### LESETEXT:
+-------+

Frisches Gemüse ernten im Winter: Das schmeckt und ist ökologischer als Treibhaus- oder Importware. Gartenbauexperte Wolfgang Palmer hat darüber ein Buch geschrieben

Von Kristina Simons

Ein bisschen Schusseligkeit kann die besten Ideen ans Licht bringen: Im Gemüsebeet vergessene Salate haben den Gartenbauexperten Wolfgang Palme gelehrt, wie gut und intensiv das Grünzeug auch nach Wintereinbruch schmeckt. Die Salate, denen eigentlich eine Frosthärte von –3 bis –5 °C zugestanden wird, blieben sogar bei Temperaturen von –15 °C frisch, saftig und grün.

Seitdem ist der Winter für Palme alles andere als eine „tote Jahreszeit“ im Garten. Den Gemüseanbau im Winter erforscht der Österreicher an der Höheren Bundeslehr- und Forschungsanstalt für Gartenbau Schönbrunn. Er reihte mit seinem Forscherteam über 77 Gemüsearten in die Kategorie voll frostresistenter Winterkandidaten ein. Außerdem betreut Palme mitten in Wien die City Farm Augarten, einen städtischen Erlebnisgarten mit Workshops für Erwachsene und Angeboten für Kindergarten- und Schulkinder. Im Winter steht hier „Ernten im Schnee“ oder „Eiszapfen und Eissalat – frisches Gemüse im Winter“ auf dem Programm. Nun hat Palme ein Buch übers Gärtnern und Ernten im Winter geschrieben.

Gärtnern im Winter härtet nicht nur ab, sondern ist auch sehr viel ökologischer, als sich mit Gemüse aus heimischen beheizten und oft künstlich belichteten Intensivgewächshäusern zu versorgen. Oder mit Importware aus dem Süden, das Tausende Kilometer mit dem Lkw hinter sich hat. Beides verschwendet Ressourcen und Energie. „Die winterliche Supermarkt-Frischware kommt auf ökologischer Schuhgröße 97 daher“, so Palme. Laut wissenschaftlichen Untersuchungen werde bei der energieaufwendigen Entstehung der Supermarkt-Frischware oftmals mehr CO2 freigesetzt, als die Produkte an Eigengewicht haben. Der Winter hat für Gemüse zudem den Vorteil, dass es deutlich weniger Schädlinge gibt und es deshalb zum Beispiel nicht gespritzt werden muss.

Ungeahnte Sortimentsbreite

Selbstgeerntetes frisches Gemüse im Winter ist übrigens keine neue Idee. Über Generationen hinweg wurde Wintergemüse aus der Not heraus in ressourcenschonender Weise zum Beispiel in Erdmieten eingelagert. „Neu ist die ungeahnte Sortimentsbreite, die im Winter frisch nutzbar ist, und der genussvolle Zugang, mit dem wir auch in der kalten Jahreszeit aus dem Vollen schöpfen wollen.“ Wären Pflanzen nicht mit allem ausgerüstet, was sie brauchen, um mit Kälte und Winter zurechtzukommen, wären sie auf unserem Planeten nicht so erfolgreich, schreibt Palme. Zwei Drittel der Erdoberfläche seien winterlichen Frösten ausgesetzt. „Pflanzen brechen nicht gleich in Panik aus, wenn die Temperaturen unter den Gefrierpunkt absinken.“ Sie profitieren zudem vom sogenannten Supercooling-Effekt: Es bilden sich nicht sofort Eiskristalle, sobald das Wasser im Pflanzengewebe auf 0 °C sinkt. Dieser Effekt macht viele Pflanzen bis –5 °C frosthart.

+-------+

### BEREITGESTELLTE EINTRÄGE:
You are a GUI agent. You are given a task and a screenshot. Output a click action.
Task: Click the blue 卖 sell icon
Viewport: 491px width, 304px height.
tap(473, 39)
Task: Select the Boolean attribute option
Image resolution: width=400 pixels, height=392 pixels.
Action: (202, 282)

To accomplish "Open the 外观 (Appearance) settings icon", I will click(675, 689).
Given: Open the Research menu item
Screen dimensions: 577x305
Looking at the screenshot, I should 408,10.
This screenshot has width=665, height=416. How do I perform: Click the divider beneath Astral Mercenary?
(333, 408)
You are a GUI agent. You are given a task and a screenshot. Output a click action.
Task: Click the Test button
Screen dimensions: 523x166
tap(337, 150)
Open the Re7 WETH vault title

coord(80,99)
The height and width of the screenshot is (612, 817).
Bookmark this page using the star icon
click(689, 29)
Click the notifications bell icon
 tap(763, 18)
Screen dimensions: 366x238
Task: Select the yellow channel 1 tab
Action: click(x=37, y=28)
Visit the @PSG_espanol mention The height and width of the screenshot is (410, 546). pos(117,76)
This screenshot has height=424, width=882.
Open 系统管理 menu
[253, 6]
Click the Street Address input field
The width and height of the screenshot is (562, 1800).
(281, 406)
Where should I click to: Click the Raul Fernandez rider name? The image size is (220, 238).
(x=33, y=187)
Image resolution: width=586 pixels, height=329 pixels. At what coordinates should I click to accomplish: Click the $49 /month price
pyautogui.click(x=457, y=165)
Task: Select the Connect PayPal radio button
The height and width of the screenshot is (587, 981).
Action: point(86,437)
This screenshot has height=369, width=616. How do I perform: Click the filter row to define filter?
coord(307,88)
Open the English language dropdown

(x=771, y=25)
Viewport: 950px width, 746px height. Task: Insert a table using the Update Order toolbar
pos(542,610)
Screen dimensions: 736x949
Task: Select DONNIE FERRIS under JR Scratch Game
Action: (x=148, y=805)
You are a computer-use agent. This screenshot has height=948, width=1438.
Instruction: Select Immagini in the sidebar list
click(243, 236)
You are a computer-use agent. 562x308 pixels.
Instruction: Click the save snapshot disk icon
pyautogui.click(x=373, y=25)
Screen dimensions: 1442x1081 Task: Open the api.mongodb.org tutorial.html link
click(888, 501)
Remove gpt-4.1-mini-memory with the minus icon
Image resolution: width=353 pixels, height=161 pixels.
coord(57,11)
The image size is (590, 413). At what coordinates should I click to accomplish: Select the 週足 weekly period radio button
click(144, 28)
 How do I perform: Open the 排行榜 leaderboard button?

+-------+

### AUFGABENSTELLUNG:
Bei welcher Temperatur blieben die im Gemüsebeet vergessenen Salate laut dem Text über Wintergemüse noch frisch, saftig und grün? Die Einträge spielen hierfür keine Rolle.

### GELÖSTE AUFGABE:
Sie blieben sogar bei Temperaturen von –15 °C frisch, saftig und grün.